> [ENTRIES PROVIDED]:
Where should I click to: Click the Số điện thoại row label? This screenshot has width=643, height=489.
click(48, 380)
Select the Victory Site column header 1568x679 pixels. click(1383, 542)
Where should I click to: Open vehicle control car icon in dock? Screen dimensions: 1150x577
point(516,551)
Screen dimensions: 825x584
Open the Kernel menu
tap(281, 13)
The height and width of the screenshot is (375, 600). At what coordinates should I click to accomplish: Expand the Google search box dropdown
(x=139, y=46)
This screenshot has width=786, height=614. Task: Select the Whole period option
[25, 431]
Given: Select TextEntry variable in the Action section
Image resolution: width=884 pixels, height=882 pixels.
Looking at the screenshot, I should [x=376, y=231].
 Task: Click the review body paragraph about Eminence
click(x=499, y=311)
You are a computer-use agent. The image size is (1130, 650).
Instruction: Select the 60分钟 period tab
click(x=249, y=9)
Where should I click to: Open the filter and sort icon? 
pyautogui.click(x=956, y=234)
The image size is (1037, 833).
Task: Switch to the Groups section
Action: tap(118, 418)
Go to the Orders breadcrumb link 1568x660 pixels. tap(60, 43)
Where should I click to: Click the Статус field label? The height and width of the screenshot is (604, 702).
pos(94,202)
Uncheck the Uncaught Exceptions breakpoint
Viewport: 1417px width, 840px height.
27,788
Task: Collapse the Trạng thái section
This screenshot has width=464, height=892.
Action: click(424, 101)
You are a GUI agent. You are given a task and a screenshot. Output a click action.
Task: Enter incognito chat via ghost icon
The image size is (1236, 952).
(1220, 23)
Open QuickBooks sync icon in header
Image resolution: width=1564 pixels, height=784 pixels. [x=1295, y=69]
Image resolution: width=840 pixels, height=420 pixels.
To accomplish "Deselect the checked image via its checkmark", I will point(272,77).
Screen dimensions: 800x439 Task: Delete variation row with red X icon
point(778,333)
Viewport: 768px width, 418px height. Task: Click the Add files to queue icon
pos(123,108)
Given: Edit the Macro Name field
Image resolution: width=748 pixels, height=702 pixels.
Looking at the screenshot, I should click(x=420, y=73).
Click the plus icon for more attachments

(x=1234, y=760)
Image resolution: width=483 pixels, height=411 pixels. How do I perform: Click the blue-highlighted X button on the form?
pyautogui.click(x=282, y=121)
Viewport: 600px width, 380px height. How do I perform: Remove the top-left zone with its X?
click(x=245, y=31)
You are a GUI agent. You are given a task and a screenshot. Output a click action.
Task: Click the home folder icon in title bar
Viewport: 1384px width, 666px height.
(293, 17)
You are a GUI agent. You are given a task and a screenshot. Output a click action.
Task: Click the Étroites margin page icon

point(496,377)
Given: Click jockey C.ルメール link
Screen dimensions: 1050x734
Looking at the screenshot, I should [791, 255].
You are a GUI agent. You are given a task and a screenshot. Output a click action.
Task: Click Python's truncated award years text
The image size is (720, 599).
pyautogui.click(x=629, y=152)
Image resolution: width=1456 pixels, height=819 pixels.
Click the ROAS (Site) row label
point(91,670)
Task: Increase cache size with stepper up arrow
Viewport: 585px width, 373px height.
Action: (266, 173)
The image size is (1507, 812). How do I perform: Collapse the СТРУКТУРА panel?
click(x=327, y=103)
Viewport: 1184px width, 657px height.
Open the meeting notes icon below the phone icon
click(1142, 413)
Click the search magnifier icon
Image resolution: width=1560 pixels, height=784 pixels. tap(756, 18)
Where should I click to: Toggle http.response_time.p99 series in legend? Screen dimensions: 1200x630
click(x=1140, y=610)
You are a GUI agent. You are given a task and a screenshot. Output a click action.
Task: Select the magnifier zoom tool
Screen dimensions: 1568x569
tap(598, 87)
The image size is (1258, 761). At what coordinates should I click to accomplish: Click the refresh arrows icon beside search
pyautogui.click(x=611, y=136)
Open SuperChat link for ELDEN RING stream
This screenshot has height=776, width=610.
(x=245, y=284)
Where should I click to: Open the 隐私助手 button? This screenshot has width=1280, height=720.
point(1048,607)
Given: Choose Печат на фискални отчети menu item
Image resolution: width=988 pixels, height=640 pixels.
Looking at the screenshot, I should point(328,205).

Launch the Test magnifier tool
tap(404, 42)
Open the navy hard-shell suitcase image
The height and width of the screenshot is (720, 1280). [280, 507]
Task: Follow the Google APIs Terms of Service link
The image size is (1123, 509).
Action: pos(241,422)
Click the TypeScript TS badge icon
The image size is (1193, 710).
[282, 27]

> [DIRECTIONS FOR THIS TASK]: Return every line of the records above that contains the string "Google", matching uppercase and lowercase exactly.

> [RESPONSE TO THE EXERCISE]:
The height and width of the screenshot is (375, 600). At what coordinates should I click to accomplish: Expand the Google search box dropdown
Task: Follow the Google APIs Terms of Service link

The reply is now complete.